Ocorre também um fortalecimento e equiparação da chamada burguesia industrial,
surgida nos núcleos urbanos, com as antigas oligarquias agrárias, que eram sustentadas pelo
poder dos latifúndios. Estas, por sua vez, vêem-se forçadas a passar por um processo de
“aburguesação”, que permite o assalariamento das massas campesinas como consequência
deste processo para que se constitua além de mercado consumidor também mão de obra de
reserva para a indústria (constituindo assim o seu processo de expropriação). Desta forma, o
ciclo do capital destas duas classes aproxima-se e torna-se similar entre si.
Neste processo também acontece uma mudança de foco na importância econômica de
cidades e regiões do interior para cidades e regiões litorâneas, acompanhando a transformação
de valoração dos modos de produção neste período. Também ocorre aqui um princípio de
financeirização da economia através do maior desenvolvimento da estrutura bancária enquanto
subproduto do processo desenvolvimentista.
No período seguinte, nas décadas de 40, 50 e 60, com o aumento do protagonismo das
camadas burguesas já industrializadas, começa a surgir um movimento reivindicatório pelo
protagonismo econômico nacional frente aos interesses de potências estrangeiras, com
movimentos políticos e intelectuais de caráter nacionalista tomando a frente e promovendo
transformações no panorama social. Este período caracterizou-se por investimentos na
educação universitária e pela proposição de propostas de sociedades autônomas, porém ainda
(segundo Florestan) num modelo “dentro da ordem”, sem interferência no status quo geral,
apenas com a substituição da ordem hegemônica, pensando na possibilidade da difusão de um
capitalismo autônomo dentro dos estados nacionais. Este movimento foi refreado pelo
surgimento de ditaduras militares no subcontinente iniciando-se nos anos 60, pela brasileira.

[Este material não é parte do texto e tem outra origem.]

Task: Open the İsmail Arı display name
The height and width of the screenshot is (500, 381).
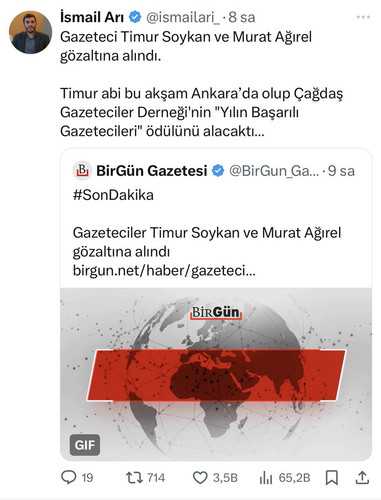Action: coord(92,17)
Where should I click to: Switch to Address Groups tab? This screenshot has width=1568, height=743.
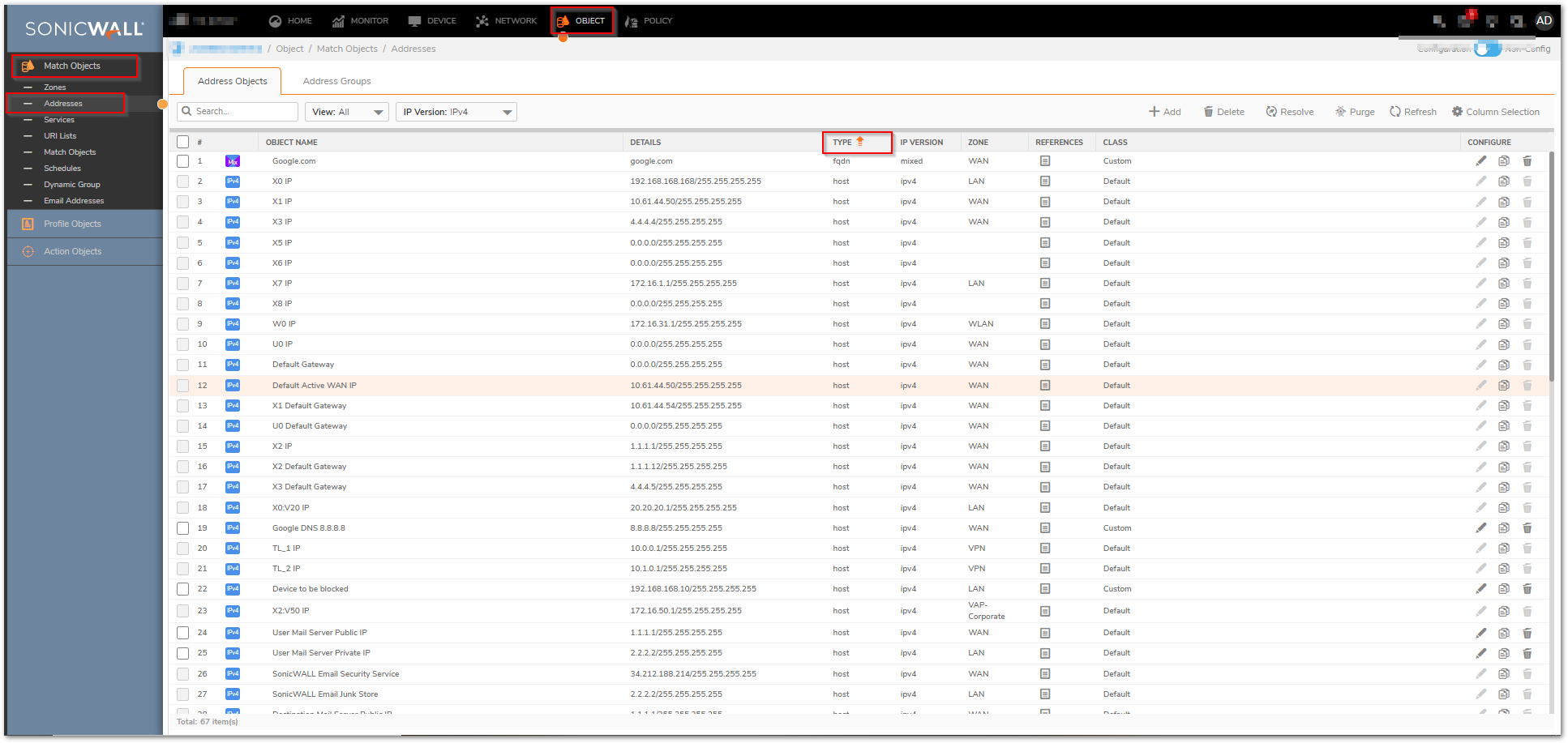(336, 81)
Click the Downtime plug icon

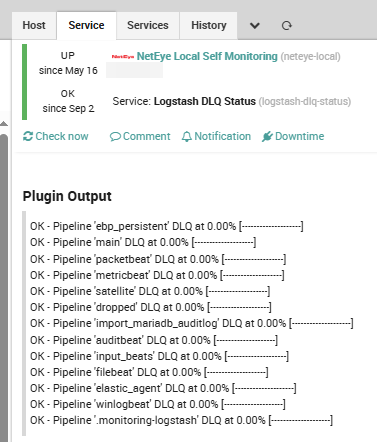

Os governos ditatoriais permitiam que houvesse uma manutenção nas estruturas de
dominação já estabelecidas que foram consolidadas num novo caráter de dependência,
segundo Theotonio dos Santos, onde ocorre uma nova modificação na estrutura produtiva,
dentro do modelo industrialista, inaugurando assim a segunda etapa na chamada fase
monopolista do capitalismo latino americano, que caracteriza-se pela desnacionalização das
bases produtivas da indústria nacional. Assim, ao invés do que ocorria no período
concorrencial, na venda de maquinário das economias do capitalismo central para as periferias,
agora o próprio capital destas nações instalava-se no território do país periférico de modo a
constituir ali seu parque industrial e fabricar seus produtos para o consumo daqueles
mercados. Desta maneira a riqueza excedente poderia concentrar-se mais nas nações de
origem do processo produtivo e menos nos países que lhes eram hospedeiros. Isso implicaria
numa cada vez maior evasão de divisas para o capital estrangeiro na forma de lucros e
royalties, além de um aumento substancial e compatível da sua dívida externa.
Desta maneira, o papel das ditaduras militares latino americanas era o de garantir a
não-interferência dos estados nacionais no capitalismo monopolista. Assim, estabelece-se um
movimento de associação ao capital externo caracterizando o ideal conservador das chamadas
revoluções burguesas na América latina. Um desejo de subordinação voluntária ante a
incapacidade de enfrentamento do capital estrangeiro num processo coordenado de
dependência de modo a sustentar o seu poder por intermédio da manutenção de um estado
subserviente aos interesses externos.